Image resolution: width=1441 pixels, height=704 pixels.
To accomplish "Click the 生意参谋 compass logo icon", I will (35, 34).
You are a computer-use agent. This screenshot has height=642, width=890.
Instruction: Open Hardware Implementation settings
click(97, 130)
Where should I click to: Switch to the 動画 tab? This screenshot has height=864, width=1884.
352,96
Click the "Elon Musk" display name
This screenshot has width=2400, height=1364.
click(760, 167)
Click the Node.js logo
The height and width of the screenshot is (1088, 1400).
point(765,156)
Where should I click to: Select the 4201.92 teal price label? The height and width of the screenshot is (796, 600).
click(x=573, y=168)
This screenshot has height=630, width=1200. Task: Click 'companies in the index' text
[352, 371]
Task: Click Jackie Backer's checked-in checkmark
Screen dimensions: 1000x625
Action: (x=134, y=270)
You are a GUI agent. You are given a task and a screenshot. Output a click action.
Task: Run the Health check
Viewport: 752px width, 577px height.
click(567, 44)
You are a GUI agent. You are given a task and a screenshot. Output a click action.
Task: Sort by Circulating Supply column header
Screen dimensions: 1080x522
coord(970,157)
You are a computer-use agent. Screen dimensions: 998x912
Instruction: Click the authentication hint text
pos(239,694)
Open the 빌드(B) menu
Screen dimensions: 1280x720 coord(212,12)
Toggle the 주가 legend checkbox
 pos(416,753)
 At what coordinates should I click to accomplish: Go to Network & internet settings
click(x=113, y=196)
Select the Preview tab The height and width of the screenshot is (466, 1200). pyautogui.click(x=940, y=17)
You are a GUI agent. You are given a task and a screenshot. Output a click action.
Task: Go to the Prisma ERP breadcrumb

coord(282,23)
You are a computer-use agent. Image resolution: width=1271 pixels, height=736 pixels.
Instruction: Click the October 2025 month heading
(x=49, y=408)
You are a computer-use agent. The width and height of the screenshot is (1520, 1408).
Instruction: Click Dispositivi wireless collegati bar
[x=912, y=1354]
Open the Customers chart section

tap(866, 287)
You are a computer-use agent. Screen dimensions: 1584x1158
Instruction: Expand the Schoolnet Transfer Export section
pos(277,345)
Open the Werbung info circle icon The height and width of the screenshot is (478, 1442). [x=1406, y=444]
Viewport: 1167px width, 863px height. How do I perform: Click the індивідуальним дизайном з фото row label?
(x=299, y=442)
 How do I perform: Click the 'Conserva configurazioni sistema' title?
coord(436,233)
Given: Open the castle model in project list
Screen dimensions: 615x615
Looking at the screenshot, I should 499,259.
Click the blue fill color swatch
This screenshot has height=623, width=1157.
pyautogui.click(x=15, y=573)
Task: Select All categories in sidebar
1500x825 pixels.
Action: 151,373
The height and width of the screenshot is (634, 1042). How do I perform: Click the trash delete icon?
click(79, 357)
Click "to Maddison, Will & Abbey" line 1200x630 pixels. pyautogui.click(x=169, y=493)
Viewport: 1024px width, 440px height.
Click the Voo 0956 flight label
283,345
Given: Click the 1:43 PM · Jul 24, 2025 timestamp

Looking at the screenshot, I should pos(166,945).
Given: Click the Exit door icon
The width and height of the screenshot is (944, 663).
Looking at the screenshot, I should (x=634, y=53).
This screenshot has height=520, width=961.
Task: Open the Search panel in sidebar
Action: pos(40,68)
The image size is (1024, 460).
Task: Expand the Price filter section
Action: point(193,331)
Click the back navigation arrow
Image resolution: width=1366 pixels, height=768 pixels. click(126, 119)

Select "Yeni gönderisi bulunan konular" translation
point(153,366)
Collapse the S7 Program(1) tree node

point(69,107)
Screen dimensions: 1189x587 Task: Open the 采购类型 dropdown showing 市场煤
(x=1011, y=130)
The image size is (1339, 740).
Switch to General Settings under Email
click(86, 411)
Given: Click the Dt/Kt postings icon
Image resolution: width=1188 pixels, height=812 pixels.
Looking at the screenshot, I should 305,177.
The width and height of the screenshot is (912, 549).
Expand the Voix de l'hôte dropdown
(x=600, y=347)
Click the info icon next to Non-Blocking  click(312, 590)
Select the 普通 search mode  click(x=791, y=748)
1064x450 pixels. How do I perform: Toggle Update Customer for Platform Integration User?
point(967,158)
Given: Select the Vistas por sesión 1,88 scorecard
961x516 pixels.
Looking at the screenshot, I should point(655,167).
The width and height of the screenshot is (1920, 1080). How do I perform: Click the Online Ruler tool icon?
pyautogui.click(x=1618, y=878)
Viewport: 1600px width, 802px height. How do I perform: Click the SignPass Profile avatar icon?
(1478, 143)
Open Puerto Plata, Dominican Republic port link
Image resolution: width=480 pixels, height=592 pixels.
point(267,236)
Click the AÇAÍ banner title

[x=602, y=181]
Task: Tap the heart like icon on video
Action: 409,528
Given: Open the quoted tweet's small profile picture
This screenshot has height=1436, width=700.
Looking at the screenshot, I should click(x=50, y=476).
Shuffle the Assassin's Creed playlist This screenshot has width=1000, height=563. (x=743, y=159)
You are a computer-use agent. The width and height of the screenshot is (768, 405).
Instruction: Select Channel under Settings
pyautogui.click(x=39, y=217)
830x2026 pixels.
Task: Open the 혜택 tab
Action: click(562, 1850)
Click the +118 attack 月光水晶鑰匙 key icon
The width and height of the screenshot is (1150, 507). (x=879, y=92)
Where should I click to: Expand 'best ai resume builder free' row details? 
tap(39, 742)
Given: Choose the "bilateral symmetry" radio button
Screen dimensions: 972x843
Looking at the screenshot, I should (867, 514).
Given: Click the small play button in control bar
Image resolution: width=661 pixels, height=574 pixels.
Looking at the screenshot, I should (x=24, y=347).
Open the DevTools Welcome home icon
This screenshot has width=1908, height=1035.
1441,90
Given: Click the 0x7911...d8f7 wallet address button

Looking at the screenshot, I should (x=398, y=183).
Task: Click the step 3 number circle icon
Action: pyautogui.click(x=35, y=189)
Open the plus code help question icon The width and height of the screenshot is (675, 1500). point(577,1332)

* * * *

Directions for this task:
Reproduce the entries above exactly, but only the lines between the line holding "How do I perform: Click the 'Conserva" and the line holding "Select the 普通", inclusive.

Task output:
 How do I perform: Click the 'Conserva configurazioni sistema' title?
coord(436,233)
Given: Open the castle model in project list
Screen dimensions: 615x615
Looking at the screenshot, I should 499,259.
Click the blue fill color swatch
This screenshot has height=623, width=1157.
pyautogui.click(x=15, y=573)
Task: Select All categories in sidebar
1500x825 pixels.
Action: 151,373
The height and width of the screenshot is (634, 1042). How do I perform: Click the trash delete icon?
click(79, 357)
Click "to Maddison, Will & Abbey" line 1200x630 pixels. pyautogui.click(x=169, y=493)
Viewport: 1024px width, 440px height.
Click the Voo 0956 flight label
283,345
Given: Click the 1:43 PM · Jul 24, 2025 timestamp

Looking at the screenshot, I should pos(166,945).
Given: Click the Exit door icon
The width and height of the screenshot is (944, 663).
Looking at the screenshot, I should (x=634, y=53).
This screenshot has height=520, width=961.
Task: Open the Search panel in sidebar
Action: pos(40,68)
The image size is (1024, 460).
Task: Expand the Price filter section
Action: point(193,331)
Click the back navigation arrow
Image resolution: width=1366 pixels, height=768 pixels. click(126, 119)

Select "Yeni gönderisi bulunan konular" translation
point(153,366)
Collapse the S7 Program(1) tree node

point(69,107)
Screen dimensions: 1189x587 Task: Open the 采购类型 dropdown showing 市场煤
(x=1011, y=130)
The image size is (1339, 740).
Switch to General Settings under Email
click(86, 411)
Given: Click the Dt/Kt postings icon
Image resolution: width=1188 pixels, height=812 pixels.
Looking at the screenshot, I should 305,177.
The width and height of the screenshot is (912, 549).
Expand the Voix de l'hôte dropdown
(x=600, y=347)
Click the info icon next to Non-Blocking  click(312, 590)
Select the 普通 search mode  click(x=791, y=748)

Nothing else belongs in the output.